PROMPT:
From the entries below, return every line that includes the word "handle".

[Saved data entries]
——————
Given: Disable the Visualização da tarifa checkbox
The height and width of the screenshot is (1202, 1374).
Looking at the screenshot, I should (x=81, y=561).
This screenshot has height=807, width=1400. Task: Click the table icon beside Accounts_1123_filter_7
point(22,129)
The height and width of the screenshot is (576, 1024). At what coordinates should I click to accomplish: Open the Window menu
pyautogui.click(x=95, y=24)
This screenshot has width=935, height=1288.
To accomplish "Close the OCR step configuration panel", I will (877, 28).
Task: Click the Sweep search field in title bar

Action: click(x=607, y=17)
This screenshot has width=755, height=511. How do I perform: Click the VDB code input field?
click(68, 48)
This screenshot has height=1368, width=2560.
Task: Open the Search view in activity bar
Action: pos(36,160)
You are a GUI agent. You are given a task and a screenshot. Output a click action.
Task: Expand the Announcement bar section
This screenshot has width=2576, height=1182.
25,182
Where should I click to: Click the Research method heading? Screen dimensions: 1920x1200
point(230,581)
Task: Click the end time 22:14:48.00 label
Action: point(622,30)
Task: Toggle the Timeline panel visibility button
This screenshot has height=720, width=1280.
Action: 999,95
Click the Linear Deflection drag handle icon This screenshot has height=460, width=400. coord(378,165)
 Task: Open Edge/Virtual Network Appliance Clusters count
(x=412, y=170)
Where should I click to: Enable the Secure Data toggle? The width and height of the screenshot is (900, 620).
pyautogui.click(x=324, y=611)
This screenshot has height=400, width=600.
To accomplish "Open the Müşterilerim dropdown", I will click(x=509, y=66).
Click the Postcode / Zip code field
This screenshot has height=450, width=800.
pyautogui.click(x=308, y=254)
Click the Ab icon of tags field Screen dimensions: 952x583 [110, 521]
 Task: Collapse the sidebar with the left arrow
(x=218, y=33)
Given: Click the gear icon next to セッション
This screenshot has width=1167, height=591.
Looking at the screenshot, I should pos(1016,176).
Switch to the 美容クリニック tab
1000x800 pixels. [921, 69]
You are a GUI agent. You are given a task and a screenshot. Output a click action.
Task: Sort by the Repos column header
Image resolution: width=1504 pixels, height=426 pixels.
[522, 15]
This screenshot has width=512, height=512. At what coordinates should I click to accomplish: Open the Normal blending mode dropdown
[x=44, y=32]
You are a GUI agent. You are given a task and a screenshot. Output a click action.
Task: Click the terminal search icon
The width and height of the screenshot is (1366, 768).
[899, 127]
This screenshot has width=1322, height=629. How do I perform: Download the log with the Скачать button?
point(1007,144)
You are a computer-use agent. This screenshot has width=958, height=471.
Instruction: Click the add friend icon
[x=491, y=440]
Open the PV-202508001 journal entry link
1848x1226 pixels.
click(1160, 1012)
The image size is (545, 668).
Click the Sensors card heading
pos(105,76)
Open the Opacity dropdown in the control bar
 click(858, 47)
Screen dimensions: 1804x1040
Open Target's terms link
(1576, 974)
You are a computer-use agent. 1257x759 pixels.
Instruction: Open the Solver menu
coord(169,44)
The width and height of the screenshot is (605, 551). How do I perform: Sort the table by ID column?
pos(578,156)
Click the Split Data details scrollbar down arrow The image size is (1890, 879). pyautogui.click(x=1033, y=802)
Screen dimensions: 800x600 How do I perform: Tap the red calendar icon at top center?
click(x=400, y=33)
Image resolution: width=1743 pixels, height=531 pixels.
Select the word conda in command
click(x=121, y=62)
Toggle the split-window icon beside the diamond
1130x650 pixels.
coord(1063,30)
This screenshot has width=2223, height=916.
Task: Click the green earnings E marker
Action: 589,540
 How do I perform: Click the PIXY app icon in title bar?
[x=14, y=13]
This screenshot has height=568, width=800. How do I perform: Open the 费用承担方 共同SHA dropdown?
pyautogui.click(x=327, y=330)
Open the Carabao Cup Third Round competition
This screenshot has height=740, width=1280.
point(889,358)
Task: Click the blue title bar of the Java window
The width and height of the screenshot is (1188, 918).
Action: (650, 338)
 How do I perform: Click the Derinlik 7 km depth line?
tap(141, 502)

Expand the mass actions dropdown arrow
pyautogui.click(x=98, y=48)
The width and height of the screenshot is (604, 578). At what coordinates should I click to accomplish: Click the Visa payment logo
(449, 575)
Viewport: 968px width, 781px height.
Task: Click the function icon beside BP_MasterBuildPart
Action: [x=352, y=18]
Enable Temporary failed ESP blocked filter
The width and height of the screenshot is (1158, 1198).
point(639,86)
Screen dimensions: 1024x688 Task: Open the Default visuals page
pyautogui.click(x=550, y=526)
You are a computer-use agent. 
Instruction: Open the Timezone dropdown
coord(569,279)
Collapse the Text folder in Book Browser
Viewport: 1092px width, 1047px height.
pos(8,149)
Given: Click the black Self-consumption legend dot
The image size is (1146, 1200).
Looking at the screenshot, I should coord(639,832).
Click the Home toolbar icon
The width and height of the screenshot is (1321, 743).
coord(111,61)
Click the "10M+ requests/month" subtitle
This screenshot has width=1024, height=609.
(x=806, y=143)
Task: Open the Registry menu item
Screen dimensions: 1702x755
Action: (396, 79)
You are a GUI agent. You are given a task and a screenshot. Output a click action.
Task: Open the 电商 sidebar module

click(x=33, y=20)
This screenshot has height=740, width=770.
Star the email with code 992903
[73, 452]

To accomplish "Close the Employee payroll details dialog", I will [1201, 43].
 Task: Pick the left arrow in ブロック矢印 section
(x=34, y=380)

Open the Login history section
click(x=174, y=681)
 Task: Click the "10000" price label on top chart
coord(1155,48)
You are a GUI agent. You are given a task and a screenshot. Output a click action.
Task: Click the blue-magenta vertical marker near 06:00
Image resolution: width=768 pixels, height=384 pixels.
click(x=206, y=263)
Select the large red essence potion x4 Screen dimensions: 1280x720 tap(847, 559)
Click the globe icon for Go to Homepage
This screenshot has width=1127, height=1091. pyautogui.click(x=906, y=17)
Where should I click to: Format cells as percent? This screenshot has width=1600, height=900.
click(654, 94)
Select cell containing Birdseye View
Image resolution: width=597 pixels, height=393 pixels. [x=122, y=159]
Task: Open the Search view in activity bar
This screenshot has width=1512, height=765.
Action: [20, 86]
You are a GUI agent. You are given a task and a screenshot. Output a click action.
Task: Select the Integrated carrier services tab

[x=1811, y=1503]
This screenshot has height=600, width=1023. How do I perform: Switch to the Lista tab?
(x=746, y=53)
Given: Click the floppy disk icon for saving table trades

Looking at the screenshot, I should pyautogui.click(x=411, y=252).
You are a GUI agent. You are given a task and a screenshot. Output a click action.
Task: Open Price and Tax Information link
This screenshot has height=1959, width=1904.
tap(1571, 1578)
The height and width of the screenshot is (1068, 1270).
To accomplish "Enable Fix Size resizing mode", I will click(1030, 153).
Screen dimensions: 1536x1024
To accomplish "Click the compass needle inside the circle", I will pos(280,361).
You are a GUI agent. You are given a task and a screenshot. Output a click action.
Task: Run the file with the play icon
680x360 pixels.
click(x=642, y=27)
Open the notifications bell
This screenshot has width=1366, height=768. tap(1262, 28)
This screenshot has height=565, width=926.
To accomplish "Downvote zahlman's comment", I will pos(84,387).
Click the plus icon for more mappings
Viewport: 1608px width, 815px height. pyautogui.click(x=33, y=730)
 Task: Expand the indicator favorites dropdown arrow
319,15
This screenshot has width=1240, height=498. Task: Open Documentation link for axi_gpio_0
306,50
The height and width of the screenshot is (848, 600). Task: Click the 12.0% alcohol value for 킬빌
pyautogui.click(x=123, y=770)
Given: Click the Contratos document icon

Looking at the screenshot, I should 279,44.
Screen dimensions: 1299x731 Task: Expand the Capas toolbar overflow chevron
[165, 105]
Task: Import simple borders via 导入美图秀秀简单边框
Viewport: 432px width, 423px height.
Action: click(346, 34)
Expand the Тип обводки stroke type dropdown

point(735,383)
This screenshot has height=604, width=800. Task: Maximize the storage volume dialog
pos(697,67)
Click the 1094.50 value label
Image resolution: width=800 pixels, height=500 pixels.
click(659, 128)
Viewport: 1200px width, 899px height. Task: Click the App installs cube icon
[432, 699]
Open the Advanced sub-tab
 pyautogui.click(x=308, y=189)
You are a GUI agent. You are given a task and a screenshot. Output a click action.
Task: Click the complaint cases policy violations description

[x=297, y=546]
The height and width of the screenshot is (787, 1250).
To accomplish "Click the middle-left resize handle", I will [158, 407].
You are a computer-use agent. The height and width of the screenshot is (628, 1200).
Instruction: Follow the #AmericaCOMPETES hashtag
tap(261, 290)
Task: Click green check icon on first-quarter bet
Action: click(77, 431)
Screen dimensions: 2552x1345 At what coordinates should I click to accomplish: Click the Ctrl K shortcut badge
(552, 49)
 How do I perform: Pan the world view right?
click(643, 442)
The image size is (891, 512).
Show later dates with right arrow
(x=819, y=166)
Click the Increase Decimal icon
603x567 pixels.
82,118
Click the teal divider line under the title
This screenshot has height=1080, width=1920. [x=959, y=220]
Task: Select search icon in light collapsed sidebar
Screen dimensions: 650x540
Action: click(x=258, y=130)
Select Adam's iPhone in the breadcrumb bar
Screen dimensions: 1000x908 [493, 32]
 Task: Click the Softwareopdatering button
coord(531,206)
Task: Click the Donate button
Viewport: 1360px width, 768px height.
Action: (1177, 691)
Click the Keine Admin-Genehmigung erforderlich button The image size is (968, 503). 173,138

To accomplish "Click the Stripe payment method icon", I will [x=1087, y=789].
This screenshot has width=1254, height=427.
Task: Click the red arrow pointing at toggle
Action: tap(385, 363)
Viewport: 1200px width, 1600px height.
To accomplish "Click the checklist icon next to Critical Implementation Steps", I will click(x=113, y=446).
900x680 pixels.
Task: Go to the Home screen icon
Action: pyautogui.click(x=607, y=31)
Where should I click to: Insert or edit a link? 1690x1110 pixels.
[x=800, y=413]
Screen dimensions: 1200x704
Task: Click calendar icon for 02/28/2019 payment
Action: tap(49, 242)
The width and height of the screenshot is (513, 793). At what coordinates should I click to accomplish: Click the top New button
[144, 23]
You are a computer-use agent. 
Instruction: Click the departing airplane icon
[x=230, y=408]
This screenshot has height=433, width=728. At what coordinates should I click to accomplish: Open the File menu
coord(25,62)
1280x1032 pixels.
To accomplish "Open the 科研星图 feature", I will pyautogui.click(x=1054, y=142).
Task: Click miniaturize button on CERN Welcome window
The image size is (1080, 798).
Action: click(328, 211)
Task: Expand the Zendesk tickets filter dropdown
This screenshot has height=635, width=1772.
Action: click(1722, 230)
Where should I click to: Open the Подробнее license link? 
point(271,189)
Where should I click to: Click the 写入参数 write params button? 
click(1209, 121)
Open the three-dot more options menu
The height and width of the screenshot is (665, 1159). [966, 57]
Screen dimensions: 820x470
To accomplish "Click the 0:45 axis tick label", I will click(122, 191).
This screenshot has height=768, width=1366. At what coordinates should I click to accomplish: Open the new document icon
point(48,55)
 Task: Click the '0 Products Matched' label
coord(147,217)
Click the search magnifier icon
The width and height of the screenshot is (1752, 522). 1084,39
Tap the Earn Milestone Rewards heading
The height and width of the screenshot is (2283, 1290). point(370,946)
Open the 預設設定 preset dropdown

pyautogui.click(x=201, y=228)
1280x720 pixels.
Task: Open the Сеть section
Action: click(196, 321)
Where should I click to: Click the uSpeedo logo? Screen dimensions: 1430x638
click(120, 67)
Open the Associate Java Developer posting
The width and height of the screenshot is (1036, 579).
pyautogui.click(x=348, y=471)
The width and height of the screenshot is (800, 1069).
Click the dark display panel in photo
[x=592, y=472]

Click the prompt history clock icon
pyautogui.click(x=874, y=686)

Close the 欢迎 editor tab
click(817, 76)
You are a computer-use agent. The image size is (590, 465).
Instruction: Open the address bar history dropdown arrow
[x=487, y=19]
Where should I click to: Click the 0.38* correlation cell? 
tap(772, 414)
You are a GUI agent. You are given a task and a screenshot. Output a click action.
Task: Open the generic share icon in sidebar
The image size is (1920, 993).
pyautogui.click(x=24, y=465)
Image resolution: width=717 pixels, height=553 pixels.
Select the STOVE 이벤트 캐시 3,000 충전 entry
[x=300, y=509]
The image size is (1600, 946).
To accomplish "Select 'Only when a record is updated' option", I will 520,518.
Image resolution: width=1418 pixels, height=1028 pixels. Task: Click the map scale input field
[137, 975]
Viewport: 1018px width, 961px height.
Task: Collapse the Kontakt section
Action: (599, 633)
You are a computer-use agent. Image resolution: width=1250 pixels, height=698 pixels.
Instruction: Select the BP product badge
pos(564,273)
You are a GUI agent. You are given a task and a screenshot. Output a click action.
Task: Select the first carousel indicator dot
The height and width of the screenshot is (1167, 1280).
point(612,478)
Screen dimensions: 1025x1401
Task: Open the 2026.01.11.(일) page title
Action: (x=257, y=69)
——————
EXPECTED OUTPUT:
Click the Linear Deflection drag handle icon This screenshot has height=460, width=400. coord(378,165)
To accomplish "Click the middle-left resize handle", I will [158, 407].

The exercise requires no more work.